→ **Task goal**:
Copy every line of the material below word for word, without changing anything.

** Begin Records for processing **

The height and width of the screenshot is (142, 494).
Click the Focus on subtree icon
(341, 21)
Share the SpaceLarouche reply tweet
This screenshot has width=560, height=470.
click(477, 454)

** End Records for processing **

→ **Result of this exercise**:
The height and width of the screenshot is (142, 494).
Click the Focus on subtree icon
(341, 21)
Share the SpaceLarouche reply tweet
This screenshot has width=560, height=470.
click(477, 454)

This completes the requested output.